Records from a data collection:
········
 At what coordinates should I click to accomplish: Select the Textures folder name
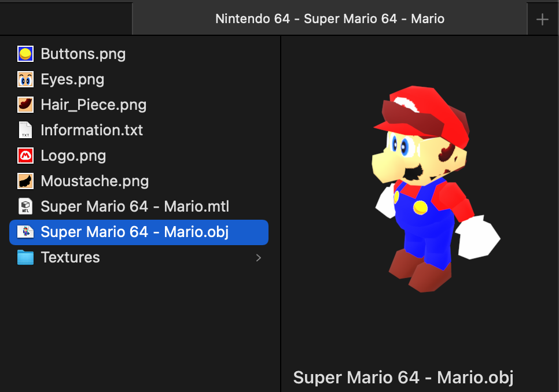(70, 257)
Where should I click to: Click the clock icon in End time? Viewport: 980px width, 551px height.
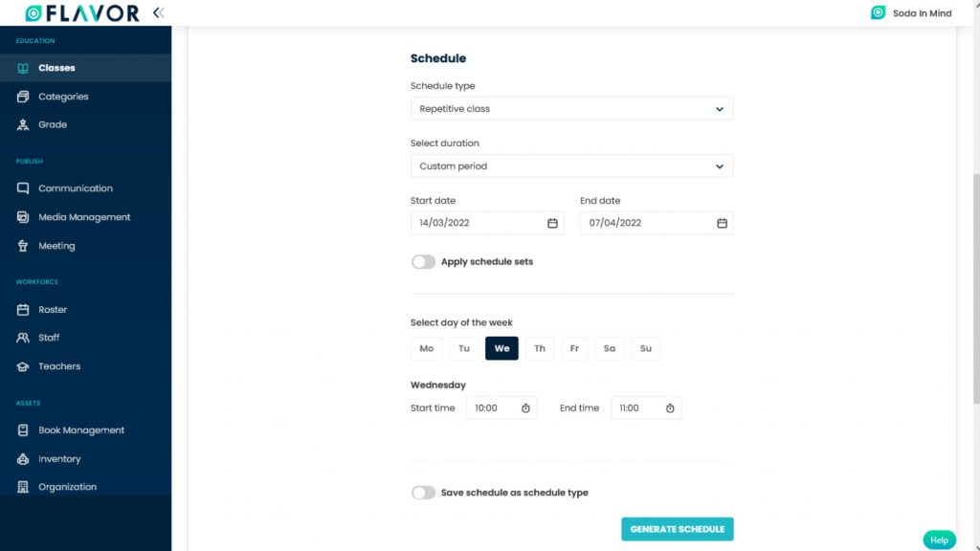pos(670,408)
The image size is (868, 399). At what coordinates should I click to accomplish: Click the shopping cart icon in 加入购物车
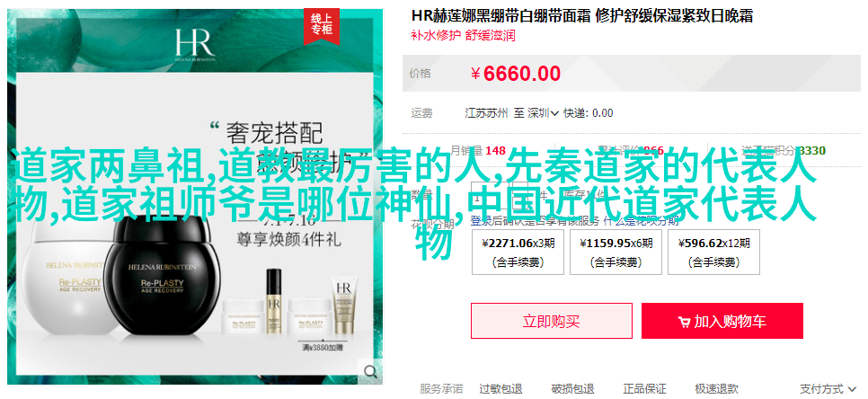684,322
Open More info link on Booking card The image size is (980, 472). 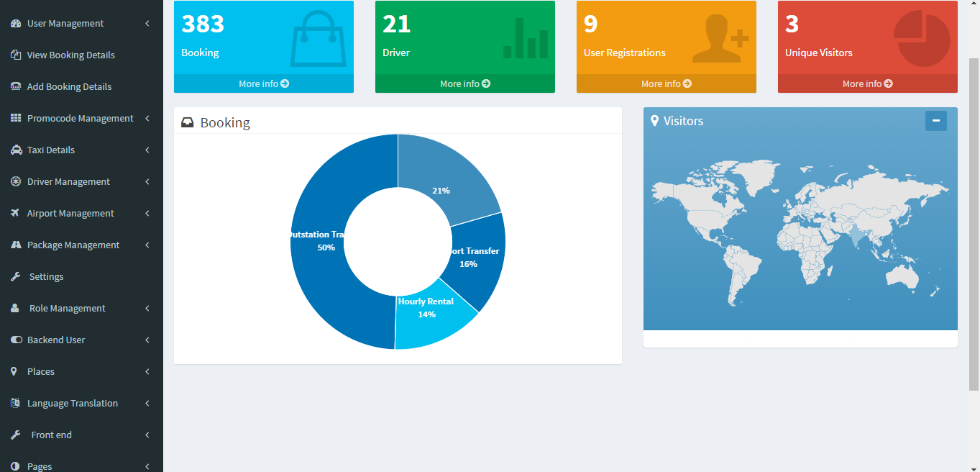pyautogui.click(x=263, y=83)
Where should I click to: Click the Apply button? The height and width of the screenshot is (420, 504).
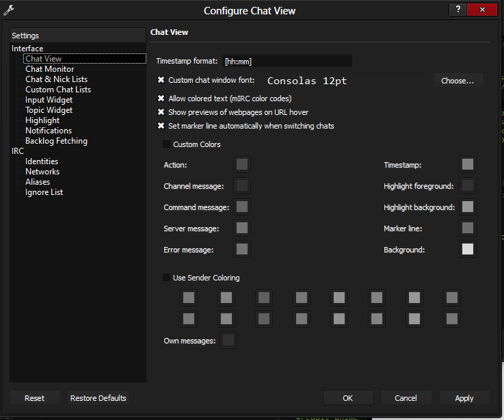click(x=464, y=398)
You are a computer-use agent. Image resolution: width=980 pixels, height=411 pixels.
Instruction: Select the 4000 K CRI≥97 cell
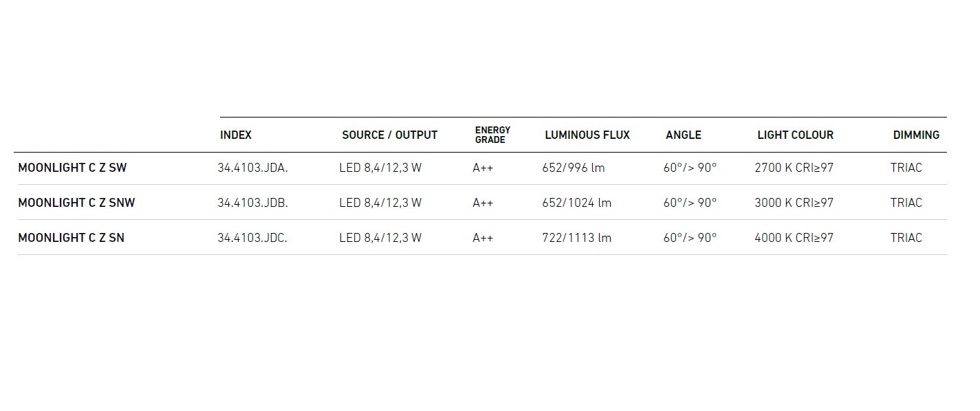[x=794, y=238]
········
# Work instructions
Word for word, restate the lines from the line with "You are a computer-use" through the last line of the entries, and nothing beyond them. Omit pictures.

# Exercise output
You are a computer-use agent. Image resolution: width=980 pixels, height=411 pixels.
Instruction: Select the 4000 K CRI≥97 cell
[x=794, y=238]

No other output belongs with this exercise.